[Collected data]
----------------------------------------
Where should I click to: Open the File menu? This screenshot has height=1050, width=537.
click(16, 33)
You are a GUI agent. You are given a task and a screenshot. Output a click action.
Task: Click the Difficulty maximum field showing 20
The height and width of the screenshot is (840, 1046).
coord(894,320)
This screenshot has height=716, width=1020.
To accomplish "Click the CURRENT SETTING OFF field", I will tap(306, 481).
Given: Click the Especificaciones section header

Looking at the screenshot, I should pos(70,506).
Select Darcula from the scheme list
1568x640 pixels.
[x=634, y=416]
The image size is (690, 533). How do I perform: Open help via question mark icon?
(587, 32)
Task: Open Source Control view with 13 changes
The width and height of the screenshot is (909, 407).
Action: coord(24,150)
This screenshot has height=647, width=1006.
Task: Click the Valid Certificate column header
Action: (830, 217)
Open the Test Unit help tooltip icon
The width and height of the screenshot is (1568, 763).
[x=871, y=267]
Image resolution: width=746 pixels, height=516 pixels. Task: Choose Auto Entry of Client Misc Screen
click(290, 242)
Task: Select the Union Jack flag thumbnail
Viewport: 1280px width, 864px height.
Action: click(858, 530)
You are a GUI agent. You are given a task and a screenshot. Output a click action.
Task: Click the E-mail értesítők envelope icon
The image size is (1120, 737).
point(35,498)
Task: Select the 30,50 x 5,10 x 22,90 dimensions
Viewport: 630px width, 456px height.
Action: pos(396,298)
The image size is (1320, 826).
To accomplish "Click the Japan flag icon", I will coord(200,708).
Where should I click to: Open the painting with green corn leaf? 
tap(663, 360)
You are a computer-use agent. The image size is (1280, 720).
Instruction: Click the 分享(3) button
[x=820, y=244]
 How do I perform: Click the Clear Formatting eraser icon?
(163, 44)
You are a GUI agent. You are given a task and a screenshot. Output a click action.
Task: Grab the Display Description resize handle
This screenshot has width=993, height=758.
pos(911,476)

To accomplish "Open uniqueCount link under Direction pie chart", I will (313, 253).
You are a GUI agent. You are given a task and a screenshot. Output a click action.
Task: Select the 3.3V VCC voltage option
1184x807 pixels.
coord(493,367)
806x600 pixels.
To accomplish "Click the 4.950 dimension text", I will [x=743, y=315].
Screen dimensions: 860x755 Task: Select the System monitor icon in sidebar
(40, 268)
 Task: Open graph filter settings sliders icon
----------------------------------------
The answer should be the full set of records, reproduced exactly.

Where should I click to: Open the File menu? This screenshot has height=1050, width=537.
click(16, 33)
You are a GUI agent. You are given a task and a screenshot. Output a click action.
Task: Click the Difficulty maximum field showing 20
The height and width of the screenshot is (840, 1046).
coord(894,320)
This screenshot has height=716, width=1020.
To accomplish "Click the CURRENT SETTING OFF field", I will tap(306, 481).
Given: Click the Especificaciones section header

Looking at the screenshot, I should pos(70,506).
Select Darcula from the scheme list
1568x640 pixels.
[x=634, y=416]
The image size is (690, 533). How do I perform: Open help via question mark icon?
(587, 32)
Task: Open Source Control view with 13 changes
The width and height of the screenshot is (909, 407).
Action: coord(24,150)
This screenshot has height=647, width=1006.
Task: Click the Valid Certificate column header
Action: (830, 217)
Open the Test Unit help tooltip icon
The width and height of the screenshot is (1568, 763).
[x=871, y=267]
Image resolution: width=746 pixels, height=516 pixels. Task: Choose Auto Entry of Client Misc Screen
click(290, 242)
Task: Select the Union Jack flag thumbnail
Viewport: 1280px width, 864px height.
Action: click(858, 530)
You are a GUI agent. You are given a task and a screenshot. Output a click action.
Task: Click the E-mail értesítők envelope icon
The image size is (1120, 737).
point(35,498)
Task: Select the 30,50 x 5,10 x 22,90 dimensions
Viewport: 630px width, 456px height.
Action: pos(396,298)
The image size is (1320, 826).
To accomplish "Click the Japan flag icon", I will coord(200,708).
Where should I click to: Open the painting with green corn leaf? 
tap(663, 360)
You are a computer-use agent. The image size is (1280, 720).
Instruction: Click the 分享(3) button
[x=820, y=244]
 How do I perform: Click the Clear Formatting eraser icon?
(163, 44)
You are a GUI agent. You are given a task and a screenshot. Output a click action.
Task: Grab the Display Description resize handle
This screenshot has width=993, height=758.
pos(911,476)

To accomplish "Open uniqueCount link under Direction pie chart", I will (313, 253).
You are a GUI agent. You are given a task and a screenshot. Output a click action.
Task: Select the 3.3V VCC voltage option
1184x807 pixels.
coord(493,367)
806x600 pixels.
To accomplish "Click the 4.950 dimension text", I will [x=743, y=315].
Screen dimensions: 860x755 Task: Select the System monitor icon in sidebar
(40, 268)
 Task: Open graph filter settings sliders icon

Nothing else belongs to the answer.